Input normalisation on the other hand refers to zero centering your input data and limiting the range of the input data. This procedure helps in quick convergence of the data.
There is no general fixed rule on how this two concepts has to be applied. Hence, you may have seen some variations of this two concepts.
Weight decay is a regularization technique such as L2 regularization that result in gradient descent shrinking the weights on every iteration

L2 regularization for the fully connected parameters in CNN

In this example for tensorflow, it used L2 regularization for the fully connected parameters.:
regularizers = (tf.nn.l2_loss(fc1_weights) + tf.nn.l2_loss(fc1_biases) +
tf.nn.l2_loss(fc2_weights) + tf.nn.l2_loss(fc2_biases))
what is it? why fully connected parameters used here? and how it improve the prformance?
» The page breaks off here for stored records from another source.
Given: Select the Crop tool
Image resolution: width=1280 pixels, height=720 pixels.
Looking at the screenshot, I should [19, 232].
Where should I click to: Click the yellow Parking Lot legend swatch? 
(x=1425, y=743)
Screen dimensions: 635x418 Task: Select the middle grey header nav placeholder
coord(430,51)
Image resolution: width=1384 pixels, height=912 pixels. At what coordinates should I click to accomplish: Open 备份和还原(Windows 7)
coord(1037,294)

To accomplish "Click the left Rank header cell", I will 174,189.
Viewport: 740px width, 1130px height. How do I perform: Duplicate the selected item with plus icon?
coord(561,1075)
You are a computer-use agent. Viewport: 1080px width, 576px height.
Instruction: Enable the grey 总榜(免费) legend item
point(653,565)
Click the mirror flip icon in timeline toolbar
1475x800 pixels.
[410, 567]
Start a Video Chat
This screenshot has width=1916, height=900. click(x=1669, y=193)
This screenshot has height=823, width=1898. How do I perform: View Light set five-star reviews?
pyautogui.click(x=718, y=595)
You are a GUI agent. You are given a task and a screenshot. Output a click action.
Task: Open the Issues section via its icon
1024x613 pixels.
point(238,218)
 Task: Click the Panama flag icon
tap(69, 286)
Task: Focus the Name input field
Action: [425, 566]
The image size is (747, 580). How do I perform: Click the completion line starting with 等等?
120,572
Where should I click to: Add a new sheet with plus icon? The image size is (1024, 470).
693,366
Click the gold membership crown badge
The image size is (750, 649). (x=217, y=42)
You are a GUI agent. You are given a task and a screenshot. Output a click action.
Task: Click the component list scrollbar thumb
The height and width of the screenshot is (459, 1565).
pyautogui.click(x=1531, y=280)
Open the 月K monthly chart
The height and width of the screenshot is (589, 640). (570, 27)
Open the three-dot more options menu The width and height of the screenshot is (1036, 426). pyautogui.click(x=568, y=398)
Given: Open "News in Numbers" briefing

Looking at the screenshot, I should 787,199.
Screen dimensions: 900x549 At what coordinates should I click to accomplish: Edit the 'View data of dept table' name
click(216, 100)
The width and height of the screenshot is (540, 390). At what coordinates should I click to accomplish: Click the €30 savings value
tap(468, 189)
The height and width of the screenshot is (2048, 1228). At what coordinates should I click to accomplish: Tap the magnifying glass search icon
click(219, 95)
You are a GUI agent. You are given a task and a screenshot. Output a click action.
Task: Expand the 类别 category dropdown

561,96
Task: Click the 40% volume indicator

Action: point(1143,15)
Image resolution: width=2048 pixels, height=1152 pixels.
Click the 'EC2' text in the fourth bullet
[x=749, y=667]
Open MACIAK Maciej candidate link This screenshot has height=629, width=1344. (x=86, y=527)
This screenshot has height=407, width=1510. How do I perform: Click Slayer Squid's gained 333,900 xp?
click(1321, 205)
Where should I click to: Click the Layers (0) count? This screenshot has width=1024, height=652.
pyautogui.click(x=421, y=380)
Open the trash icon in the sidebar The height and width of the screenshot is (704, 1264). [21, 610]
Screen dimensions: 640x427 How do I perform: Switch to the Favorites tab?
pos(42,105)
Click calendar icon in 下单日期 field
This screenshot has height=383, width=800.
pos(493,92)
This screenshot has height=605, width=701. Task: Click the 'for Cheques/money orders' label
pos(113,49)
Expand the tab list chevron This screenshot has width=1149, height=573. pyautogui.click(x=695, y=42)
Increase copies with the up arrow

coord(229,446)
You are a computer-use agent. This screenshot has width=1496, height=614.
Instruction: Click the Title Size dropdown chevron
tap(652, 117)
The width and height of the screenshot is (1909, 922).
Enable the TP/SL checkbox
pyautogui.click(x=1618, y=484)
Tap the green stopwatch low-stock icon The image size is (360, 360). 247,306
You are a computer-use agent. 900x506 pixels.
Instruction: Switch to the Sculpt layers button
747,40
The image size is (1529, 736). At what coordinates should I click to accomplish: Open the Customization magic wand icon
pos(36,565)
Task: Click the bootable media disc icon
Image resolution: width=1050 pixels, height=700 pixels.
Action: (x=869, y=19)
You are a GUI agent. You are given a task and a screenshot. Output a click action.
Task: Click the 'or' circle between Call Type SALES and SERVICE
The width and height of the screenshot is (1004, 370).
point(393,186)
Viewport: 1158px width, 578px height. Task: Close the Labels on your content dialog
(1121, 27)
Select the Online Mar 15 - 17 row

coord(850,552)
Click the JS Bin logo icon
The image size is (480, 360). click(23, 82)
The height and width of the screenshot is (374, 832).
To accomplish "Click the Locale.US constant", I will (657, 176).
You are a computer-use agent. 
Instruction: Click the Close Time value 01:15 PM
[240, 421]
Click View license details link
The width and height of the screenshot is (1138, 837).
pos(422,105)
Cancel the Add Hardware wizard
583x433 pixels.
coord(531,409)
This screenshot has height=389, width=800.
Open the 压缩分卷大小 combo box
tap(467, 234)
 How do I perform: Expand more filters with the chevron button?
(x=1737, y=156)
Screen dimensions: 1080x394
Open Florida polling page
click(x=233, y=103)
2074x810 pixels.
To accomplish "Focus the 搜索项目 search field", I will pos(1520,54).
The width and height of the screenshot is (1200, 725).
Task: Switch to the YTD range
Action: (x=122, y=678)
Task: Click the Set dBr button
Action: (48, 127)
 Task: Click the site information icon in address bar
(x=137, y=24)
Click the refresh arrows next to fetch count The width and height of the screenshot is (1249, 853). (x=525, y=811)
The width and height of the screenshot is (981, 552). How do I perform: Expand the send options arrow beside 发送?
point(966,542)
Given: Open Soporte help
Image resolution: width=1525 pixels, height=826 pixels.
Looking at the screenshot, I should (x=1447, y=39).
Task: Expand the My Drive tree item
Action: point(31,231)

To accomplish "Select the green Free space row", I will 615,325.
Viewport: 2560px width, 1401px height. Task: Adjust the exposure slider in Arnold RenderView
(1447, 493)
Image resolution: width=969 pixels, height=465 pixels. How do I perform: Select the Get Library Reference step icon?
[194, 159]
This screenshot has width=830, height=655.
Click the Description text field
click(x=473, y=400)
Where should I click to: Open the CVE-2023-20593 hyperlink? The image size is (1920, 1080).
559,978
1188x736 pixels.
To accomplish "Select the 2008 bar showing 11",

Regularizers in general are terms added to the loss function that prevent the model from over-fitting the training data. They do this by encouraging certain properties on the learned model.
L2 regularization of the parameters, for instance, encourages all the parameters to be small, instead of being peaky. This in turn would encourage the network to pay equal attention to all dimensions of the input vector.
The Wikipedia page is a great introduction to regularization in general, and you click through to learn in depth about L2 regularization in particular.